TASK DATA:
+ + + + +

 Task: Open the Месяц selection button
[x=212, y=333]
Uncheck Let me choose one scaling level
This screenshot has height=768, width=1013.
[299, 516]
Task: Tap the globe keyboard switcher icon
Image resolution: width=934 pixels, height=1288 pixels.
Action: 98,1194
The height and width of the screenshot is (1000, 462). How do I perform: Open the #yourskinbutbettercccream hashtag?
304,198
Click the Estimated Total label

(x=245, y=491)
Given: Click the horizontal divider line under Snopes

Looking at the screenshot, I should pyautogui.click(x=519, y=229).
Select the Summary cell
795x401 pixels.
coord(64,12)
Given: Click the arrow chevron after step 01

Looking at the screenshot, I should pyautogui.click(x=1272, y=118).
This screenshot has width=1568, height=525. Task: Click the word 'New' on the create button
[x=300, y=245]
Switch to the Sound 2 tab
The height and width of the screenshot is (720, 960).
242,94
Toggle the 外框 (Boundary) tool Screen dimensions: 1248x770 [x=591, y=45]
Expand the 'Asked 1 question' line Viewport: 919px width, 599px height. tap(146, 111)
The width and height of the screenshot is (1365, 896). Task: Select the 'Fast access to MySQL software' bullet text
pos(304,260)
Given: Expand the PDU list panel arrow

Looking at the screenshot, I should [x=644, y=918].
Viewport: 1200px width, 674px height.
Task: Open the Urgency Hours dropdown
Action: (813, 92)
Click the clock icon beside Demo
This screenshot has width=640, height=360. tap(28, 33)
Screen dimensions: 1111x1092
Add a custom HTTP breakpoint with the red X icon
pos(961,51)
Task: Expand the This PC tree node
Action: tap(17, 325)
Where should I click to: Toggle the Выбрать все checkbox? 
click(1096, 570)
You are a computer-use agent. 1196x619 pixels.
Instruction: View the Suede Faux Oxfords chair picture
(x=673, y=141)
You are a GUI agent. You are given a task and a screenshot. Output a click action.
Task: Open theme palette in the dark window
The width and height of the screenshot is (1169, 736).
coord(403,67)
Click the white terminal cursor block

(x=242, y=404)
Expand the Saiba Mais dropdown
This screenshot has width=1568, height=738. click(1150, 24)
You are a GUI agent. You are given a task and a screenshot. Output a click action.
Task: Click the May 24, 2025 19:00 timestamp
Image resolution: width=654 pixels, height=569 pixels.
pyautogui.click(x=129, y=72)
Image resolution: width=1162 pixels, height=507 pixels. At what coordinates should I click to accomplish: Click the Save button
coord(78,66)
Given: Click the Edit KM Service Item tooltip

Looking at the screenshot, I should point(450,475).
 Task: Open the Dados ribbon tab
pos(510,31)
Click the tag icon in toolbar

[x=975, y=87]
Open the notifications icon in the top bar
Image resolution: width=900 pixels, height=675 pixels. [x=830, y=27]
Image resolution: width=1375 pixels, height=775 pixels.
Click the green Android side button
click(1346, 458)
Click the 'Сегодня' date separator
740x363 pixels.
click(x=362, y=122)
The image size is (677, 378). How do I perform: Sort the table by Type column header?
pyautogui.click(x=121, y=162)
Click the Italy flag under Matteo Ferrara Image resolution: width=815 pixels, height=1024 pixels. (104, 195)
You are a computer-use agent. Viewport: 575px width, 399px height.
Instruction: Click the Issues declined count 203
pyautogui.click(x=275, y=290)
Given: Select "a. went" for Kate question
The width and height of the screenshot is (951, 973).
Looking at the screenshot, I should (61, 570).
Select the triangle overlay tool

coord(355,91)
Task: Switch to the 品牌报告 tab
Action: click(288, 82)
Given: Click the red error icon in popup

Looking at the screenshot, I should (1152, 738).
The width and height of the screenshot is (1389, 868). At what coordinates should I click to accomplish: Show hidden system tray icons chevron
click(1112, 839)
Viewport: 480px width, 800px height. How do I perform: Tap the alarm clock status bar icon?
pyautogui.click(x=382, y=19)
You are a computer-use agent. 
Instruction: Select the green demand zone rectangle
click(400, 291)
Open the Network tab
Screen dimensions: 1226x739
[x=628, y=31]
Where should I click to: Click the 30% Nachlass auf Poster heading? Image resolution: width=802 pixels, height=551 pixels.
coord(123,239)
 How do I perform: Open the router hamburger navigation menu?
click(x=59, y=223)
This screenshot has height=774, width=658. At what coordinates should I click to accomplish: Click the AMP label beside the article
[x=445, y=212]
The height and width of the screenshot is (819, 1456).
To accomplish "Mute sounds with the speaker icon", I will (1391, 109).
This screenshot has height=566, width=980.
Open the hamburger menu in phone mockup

+ + + + +

TASK DETAILS: Copy the records word for word, from their first line through the line containing "Action: 98,1194", including both of those lines.

SOLUTION TO THIS EXERCISE:
 Task: Open the Месяц selection button
[x=212, y=333]
Uncheck Let me choose one scaling level
This screenshot has height=768, width=1013.
[299, 516]
Task: Tap the globe keyboard switcher icon
Image resolution: width=934 pixels, height=1288 pixels.
Action: 98,1194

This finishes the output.